Como interpretar licitações e contratos?
O autor propõe 4 regras para interpretar licitações e 1 regra para interpretar contratos.
terça-feira, 18 de março de 2025
Atualizado às 16:23
Marcos legais das concessões (leis 8.987/1995 e 11.079/04) à parte, é seguro afirmar que, em caráter majoritário, temos atualmente em vigor dois regimes de licitações e contratos públicos: o da lei 13.303/16, restrito às empresas públicas e sociedades de economia mista e o da lei 14.133/21 que é aplicável aos demais órgãos e entidades da Administração Pública (incluindo aqui a Administração Direta e Indireta da União, dos Estados, do DF e dos municípios e o Poder Legislativo e Judiciário quando no exercício de atividades administrativas).
Analisando os 97 artigos do Estatuto das Estatais e os 194 artigos da NLGLC - Nova Lei Geral de Licitações e Contratos percebe-se que não foi objeto de atenção por parte do legislador a criação de regras de interpretação sobre os certames e as contratações.

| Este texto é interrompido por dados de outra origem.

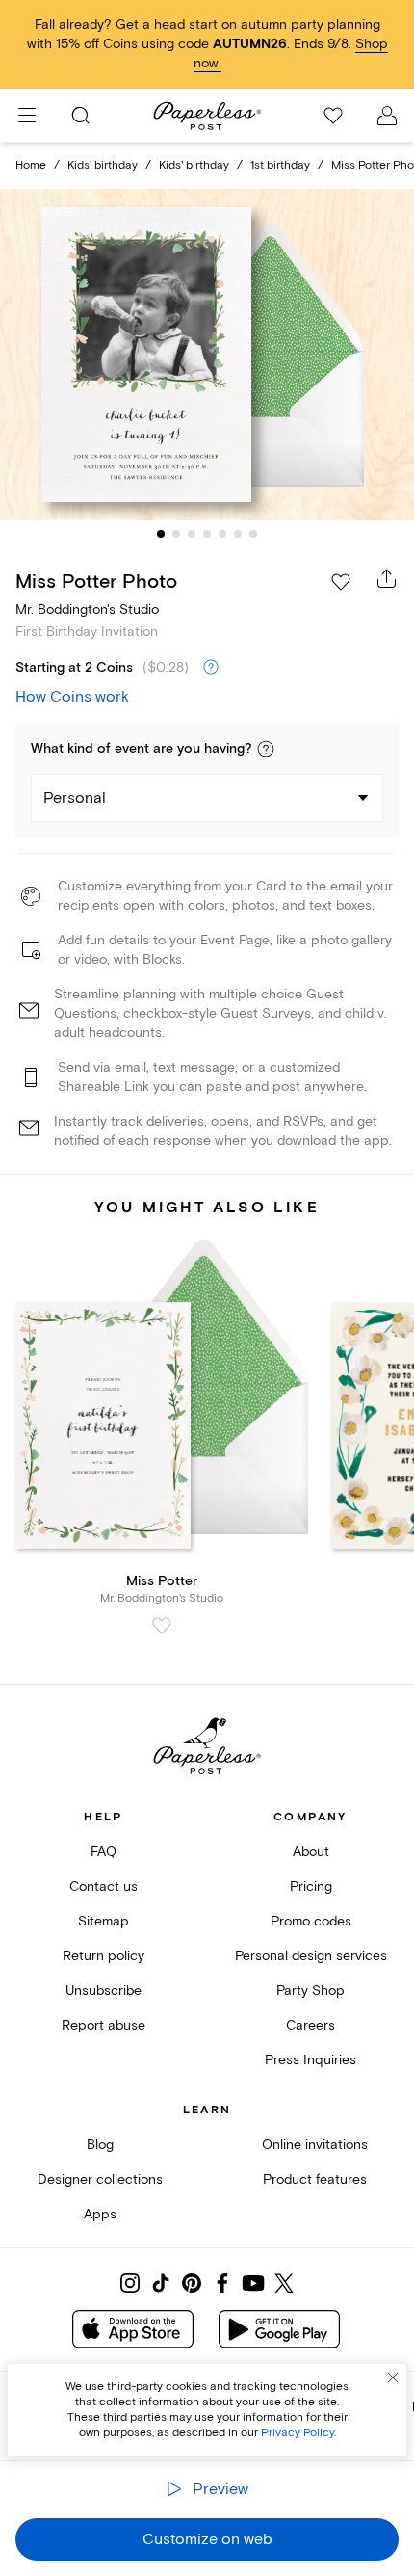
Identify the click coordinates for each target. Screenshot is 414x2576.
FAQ (103, 1852)
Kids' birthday (102, 165)
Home (30, 165)
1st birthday (280, 165)
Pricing (311, 1886)
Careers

A inexistência de normas sobre a interpretação de licitações e contratos remonta ao decreto-lei 200/1967 e perpassa tanto o decreto-lei 2.300/1986 como a lei 8.666/1993.
Mesmo na doutrina há escassez de debates sobre como interpretar as licitações públicas e os contratos celebrados pela Administração (e aqui fazemos uma ressalva de que, a rigor, os contratos celebrados pelas empresas estatais, não são contratos administrativos dotados do grau de verticalização contido nos contratos regidos pela NLGLC).
Na prática, o que há, quando muito, são previsões editalícias ou contratuais que estabelecem regras que, por exemplo, determinam que havendo disposições díspares entre o instrumento convocatório e o contrato, prevalecem a disposições do último.
Entretanto, apesar do que tal cenário de aridez faz aparentar, o debate sobre como interpretar licitações e contratos deveria, em razão dos diversos problemas que ocorrem na praxe de quem milita no setor, ser sim muito mais intenso.
Como interpretar licitações
Estabelece o texto constitucional que "ressalvados os casos especificados na legislação, as obras, serviços, compras e alienações serão contratados mediante processo de licitação pública que assegure igualdade de condições a todos os concorrentes, com cláusulas que estabeleçam obrigações de pagamento, mantidas as condições efetivas da proposta, nos termos da lei, o qual somente permitirá as exigências de qualificação técnica e econômica indispensáveis à garantia do cumprimento das obrigações".
Assim, o art. 37, XXI da CF/88 deixa muito evidente que, por princípio, a contratação de obras, serviços, compras e alienações será precedida de licitação.
Isso posto, temos aqui a primeira proposta de regra hermenêutica: se o dever geral (nos termos da Constituição) é licitar, quaisquer exceções à tal exigência devem ser interpretadas de forma restritiva.
Um bom paralelo para tal raciocínio é o que prescreve o CTN em seu art. 111 ao estabelecer no caput e em seus 3 incisos que "Interpreta-se literalmente a legislação tributária que disponha sôbre: I - suspensão ou exclusão do crédito tributário; II - outorga de isenção; III - dispensa do cumprimento de obrigações tributárias acessórias".
Lecionando sobre o assunto, o professor Hugo de Brito Machado entende que a disposição contida no art. 111 do CTN "há de ser entendida no sentido de que as normas reguladoras das matérias ali mencionadas não comportam interpretação ampliativa nem integração por equidade1", lição tal que encontra eco no STJ que já decidiu no sentido de que "o art. 111 do CTN proíbe a interpretação extensiva ou qualquer outro mecanismo hermenêutico que implique em a isenção abranger situações não preconizadas na norma que a outorgou2".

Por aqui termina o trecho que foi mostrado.